Auf der Route entlang der niederen Hügelkette kann ich die Geschwindigkeit eines kleinen 5er-Pulkes vorgeben. Als es jedoch in das alpine Nachbartal geht, bin ich es, der hinten heraus fällt. Bis zur Wende am Polovnik muss ich die Mitstreiter schließlich gänzlich ziehen lassen und unter mir sehe ich Primoz bereits von der 5km entfernten Wende zurückkehren. Schwerlich arbeite ich an meiner Motivation, finde aber weiterhin nicht die optimale Spur und lasse mich zudem immer wieder zu kleinen ineffizienten Versuchskreisen verleiten. Als ich an den letzten hohen Bergen vor dem Absprung ins Haupttal um notwendige Höhe kämpfe, befinde ich mich noch immer im "Verzettelmodus". Jetzt muss Schluss damit sein!

Und endlich, der erste brauchbare Bart, wo er auch ach so gebraucht wird, hilft mir auch aus meinem Motivationstal. Und mit kontinuierlichen 3m/s ist am heutigen Tag auch nicht mehr zu erwarten. Also, oben ankommen springe ich ab ins Haupttal, schaffe prompt an der zu überwindenden Gräte den Einstieg und gleite zügig weiter zurück Richtung Landeplatz, der aber nur den vorletzten Wendepunkt darstellt – es läuft wieder. Unter mir sehe ich meine vier Mitstreiter, zurückgekommen von der Wende, sich mühsam am Hang wieder hocharbeiten. Nachdem auch ich die Wende genommen habe sehe ich wieder Land. Und zurück am Hang... ereilt mich die schon absehbare, trostlose Abschattung. Aber auch meine Vorflieger haben auch noch mit ihr zu kämpfen. Die Route bis zur letzten Wende im Haupttal und wieder zurück abzugleiten wäre nur mit einem Swift zu schaffen. Da heißt es also jeden Meter noch herauszukitzeln und schlussendlich eine perfekte Spur auf den verbleibenden 20km zu finden. Und tatsächlich lassen sich in der Dunkelheit noch 300m gen Himmel hart erarbeiten. Aber jetzt die notwendige Gleitzahl 16 erfliegen? Nun denn: Ohne Rückholer hier ausgestattet nehme ich jede Wiese ins Visier auf der ein weiterer Pilot bei dem erfolglosen Finalglide-Versuch die Flinte ins Korn werfen musste. Die Wende ist erreicht und nur noch 1 zu 15 gilt es zu ertasten. Durch Talmitte führt meine Wahlstrecke (bei 400m über Grund fällt die Entscheidung allerdings leicht) Nur gut dass im Tal eine potentielle Landewiese der anderen folgt. Da heißt es klein machen und gleiten, gleiten bis, ja bis 2km vorm Goal sich eine Wiese äußerst unerwünscht als Landewiese aufdrängt. Dies Spiel habe ich verloren.

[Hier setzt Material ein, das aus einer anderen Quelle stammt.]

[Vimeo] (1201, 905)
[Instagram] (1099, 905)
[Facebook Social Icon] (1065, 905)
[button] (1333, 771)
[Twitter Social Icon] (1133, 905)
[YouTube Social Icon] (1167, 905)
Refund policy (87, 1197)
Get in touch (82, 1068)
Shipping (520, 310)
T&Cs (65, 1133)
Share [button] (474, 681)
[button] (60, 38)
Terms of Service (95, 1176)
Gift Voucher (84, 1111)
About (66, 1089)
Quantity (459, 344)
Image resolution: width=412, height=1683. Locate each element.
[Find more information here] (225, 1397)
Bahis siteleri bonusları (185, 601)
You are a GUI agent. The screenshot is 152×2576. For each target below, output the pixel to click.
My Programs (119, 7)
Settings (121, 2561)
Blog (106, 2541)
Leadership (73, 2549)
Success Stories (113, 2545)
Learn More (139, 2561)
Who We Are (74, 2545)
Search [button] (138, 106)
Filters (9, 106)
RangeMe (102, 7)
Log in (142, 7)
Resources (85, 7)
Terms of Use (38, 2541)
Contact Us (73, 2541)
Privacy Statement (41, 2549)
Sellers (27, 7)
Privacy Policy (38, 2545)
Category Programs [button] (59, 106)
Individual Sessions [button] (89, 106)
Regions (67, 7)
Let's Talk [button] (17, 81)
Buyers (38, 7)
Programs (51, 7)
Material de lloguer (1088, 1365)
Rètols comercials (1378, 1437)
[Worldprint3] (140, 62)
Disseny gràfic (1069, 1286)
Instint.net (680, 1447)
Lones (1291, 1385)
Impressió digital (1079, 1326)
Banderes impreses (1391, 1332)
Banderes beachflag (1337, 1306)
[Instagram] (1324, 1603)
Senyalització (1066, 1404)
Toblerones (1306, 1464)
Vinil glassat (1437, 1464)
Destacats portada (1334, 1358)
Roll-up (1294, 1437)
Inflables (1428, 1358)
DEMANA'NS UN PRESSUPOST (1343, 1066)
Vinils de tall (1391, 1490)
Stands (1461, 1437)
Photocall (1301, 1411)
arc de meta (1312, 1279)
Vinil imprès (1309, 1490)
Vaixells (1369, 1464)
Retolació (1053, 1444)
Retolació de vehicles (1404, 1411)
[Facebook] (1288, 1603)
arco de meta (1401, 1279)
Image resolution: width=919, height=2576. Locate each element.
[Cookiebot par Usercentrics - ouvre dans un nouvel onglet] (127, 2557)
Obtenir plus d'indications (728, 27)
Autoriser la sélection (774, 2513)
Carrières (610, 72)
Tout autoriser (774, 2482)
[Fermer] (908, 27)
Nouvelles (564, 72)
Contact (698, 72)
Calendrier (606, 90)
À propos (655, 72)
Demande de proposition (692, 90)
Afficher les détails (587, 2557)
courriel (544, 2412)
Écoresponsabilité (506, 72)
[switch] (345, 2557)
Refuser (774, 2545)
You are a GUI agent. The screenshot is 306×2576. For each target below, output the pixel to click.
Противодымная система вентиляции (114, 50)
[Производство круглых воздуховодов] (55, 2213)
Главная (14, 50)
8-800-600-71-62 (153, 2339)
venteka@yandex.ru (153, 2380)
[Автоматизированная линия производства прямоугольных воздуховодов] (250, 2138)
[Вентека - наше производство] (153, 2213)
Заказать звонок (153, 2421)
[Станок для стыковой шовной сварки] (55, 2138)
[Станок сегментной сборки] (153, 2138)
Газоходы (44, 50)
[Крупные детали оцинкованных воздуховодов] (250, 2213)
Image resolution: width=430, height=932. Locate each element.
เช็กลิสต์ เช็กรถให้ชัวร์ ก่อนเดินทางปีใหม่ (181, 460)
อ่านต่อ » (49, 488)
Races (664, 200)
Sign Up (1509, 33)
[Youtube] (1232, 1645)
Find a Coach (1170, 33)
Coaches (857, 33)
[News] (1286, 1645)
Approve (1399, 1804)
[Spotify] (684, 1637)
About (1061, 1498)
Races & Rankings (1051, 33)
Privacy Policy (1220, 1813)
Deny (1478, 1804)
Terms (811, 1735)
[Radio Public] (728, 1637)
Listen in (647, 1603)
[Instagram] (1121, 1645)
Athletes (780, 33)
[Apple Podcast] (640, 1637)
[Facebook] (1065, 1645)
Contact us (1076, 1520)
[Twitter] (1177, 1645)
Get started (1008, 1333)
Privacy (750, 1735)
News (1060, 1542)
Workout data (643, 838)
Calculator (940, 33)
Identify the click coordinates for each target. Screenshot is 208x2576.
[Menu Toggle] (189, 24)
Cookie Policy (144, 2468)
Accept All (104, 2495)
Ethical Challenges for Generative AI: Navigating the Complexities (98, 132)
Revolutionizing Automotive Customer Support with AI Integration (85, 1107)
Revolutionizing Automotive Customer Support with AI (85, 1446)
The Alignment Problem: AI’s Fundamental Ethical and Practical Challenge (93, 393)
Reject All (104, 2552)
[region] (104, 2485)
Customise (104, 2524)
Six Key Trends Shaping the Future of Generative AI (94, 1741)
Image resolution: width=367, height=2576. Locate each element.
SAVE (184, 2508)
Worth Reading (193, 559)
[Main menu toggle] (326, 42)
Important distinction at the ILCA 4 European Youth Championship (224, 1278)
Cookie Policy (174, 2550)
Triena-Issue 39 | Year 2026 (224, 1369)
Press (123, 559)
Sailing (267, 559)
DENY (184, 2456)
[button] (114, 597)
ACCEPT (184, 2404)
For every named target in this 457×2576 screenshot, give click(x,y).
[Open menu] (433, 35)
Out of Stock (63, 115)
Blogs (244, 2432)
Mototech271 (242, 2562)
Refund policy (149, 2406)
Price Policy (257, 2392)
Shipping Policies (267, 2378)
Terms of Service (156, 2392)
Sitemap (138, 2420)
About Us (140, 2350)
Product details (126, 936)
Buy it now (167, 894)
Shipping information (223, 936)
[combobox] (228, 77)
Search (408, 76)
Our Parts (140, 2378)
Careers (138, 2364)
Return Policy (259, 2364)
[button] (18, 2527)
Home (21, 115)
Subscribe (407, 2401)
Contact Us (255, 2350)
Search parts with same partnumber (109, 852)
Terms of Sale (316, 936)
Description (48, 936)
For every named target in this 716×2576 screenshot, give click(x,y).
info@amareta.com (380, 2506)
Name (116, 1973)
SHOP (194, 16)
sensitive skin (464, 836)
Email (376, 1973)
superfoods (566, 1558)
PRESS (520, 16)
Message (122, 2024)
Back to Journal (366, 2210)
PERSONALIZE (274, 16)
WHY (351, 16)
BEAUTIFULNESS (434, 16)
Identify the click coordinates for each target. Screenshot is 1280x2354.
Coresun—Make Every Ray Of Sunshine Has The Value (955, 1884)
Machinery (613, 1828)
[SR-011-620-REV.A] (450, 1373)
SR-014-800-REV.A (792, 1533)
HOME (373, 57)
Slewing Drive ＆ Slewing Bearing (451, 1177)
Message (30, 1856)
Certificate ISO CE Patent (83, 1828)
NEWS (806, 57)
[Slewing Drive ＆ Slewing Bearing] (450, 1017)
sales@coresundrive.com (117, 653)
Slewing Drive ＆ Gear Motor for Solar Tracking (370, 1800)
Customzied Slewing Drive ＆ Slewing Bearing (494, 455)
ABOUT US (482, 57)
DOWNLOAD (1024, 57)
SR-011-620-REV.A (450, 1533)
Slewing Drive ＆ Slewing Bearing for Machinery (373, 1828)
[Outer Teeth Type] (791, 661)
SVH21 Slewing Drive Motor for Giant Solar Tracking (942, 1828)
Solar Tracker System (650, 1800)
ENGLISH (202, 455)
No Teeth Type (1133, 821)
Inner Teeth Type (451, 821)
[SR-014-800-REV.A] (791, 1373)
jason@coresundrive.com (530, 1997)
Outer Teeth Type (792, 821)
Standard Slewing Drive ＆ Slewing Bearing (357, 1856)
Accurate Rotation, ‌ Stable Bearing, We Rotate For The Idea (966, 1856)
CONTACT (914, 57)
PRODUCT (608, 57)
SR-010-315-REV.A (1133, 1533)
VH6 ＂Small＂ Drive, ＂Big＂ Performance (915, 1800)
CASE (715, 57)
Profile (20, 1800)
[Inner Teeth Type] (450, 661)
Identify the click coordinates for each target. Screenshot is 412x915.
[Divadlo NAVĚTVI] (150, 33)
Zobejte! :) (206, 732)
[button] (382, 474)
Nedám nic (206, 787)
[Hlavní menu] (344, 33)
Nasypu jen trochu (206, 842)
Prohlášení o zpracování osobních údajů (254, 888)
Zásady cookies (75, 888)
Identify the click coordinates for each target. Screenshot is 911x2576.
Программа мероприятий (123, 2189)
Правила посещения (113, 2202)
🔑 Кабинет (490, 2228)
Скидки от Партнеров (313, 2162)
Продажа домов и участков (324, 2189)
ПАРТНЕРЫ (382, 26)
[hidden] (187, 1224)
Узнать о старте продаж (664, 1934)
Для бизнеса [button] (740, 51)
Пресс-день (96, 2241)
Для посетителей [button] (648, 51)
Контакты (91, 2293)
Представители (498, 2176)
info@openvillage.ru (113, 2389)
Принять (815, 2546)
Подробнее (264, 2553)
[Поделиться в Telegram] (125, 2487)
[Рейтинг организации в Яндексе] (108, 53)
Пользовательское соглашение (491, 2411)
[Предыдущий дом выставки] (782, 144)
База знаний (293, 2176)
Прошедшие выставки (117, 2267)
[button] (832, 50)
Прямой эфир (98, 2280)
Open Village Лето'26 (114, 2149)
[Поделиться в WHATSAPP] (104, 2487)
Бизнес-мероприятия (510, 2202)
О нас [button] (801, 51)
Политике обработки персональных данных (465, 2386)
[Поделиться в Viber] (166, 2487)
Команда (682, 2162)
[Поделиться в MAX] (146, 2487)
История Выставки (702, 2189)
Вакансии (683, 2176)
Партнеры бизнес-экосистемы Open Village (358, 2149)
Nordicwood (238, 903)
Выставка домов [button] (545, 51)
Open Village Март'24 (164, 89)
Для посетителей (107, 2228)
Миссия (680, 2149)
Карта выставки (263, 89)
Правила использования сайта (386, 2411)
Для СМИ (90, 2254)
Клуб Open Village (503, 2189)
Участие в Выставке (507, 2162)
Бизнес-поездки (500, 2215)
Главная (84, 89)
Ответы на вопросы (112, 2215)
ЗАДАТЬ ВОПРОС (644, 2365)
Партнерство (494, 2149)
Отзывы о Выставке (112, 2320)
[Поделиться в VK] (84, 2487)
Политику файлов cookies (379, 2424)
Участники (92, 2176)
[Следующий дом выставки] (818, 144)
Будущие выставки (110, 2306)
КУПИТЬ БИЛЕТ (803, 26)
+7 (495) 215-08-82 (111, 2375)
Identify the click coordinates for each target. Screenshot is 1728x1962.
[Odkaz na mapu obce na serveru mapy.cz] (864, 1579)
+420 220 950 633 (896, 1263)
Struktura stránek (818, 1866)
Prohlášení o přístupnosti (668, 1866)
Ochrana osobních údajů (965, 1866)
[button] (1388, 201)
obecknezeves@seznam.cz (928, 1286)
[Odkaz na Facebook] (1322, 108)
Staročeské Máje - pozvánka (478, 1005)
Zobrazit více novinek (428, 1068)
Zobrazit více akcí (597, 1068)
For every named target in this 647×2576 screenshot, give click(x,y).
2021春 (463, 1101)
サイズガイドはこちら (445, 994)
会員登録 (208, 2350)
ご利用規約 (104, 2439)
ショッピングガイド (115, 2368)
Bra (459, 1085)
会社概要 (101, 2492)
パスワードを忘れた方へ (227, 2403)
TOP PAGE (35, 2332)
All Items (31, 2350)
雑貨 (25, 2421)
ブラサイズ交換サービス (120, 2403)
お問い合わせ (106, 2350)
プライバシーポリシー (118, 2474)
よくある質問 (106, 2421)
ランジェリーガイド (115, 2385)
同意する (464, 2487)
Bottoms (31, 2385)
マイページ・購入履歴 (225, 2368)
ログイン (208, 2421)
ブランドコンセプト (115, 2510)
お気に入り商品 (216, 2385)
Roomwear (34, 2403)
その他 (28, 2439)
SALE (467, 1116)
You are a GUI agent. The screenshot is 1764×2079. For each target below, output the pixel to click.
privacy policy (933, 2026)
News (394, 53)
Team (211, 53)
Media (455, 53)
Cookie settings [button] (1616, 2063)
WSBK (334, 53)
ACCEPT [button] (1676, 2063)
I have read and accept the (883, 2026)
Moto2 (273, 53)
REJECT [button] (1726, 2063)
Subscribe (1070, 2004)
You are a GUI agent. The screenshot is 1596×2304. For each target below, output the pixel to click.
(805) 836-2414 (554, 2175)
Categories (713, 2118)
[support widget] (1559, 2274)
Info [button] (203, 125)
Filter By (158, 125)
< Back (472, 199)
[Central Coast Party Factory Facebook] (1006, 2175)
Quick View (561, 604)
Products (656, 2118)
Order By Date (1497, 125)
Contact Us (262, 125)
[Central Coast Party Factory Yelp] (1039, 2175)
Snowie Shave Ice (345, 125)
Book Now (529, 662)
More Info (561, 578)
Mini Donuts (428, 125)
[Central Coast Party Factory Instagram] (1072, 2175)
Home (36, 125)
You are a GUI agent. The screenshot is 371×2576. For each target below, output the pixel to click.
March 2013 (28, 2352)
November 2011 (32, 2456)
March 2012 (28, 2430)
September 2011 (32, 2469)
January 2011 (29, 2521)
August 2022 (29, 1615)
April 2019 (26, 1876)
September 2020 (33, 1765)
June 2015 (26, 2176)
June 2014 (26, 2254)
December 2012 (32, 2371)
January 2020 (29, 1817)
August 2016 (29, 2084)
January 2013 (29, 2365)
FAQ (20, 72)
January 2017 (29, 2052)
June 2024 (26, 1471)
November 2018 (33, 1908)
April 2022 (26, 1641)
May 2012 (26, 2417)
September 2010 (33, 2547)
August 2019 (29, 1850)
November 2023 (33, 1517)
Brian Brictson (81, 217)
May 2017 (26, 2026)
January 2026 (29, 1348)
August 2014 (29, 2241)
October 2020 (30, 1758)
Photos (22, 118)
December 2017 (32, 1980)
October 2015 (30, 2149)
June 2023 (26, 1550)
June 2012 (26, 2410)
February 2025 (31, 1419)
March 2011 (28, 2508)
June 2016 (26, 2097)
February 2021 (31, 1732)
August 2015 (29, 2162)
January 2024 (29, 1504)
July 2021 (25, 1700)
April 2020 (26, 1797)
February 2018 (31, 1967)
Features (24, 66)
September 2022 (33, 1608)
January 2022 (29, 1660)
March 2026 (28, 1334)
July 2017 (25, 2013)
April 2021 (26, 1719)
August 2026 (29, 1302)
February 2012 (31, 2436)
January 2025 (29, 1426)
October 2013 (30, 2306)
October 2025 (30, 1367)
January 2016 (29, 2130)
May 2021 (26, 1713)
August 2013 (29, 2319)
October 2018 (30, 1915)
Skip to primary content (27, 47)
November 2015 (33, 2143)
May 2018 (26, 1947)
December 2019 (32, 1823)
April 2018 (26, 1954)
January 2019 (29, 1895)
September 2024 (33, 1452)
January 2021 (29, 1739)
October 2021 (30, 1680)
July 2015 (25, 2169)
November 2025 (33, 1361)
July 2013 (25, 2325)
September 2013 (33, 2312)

Als dem dass Ziel wenigstes am nächsten gekommener lande ich auf Platz 6. Primoz hatte den gesamten Durchgang eine sehr gut Spur gefunden, was ihm Platz 1 erringen lies. Ein Trost dass auch der Europameister nur einen Platz vor mir landete und natürlich, dass ich "bester Deutscher" an diesem Tag geworden bin, da sich meine Mitstreiter mit der Wettersituation verpokert hatten und folglich an diesem Tag erst sehr spät ins Ziel kamen, nämlich mit dem Auto aus Deutschland.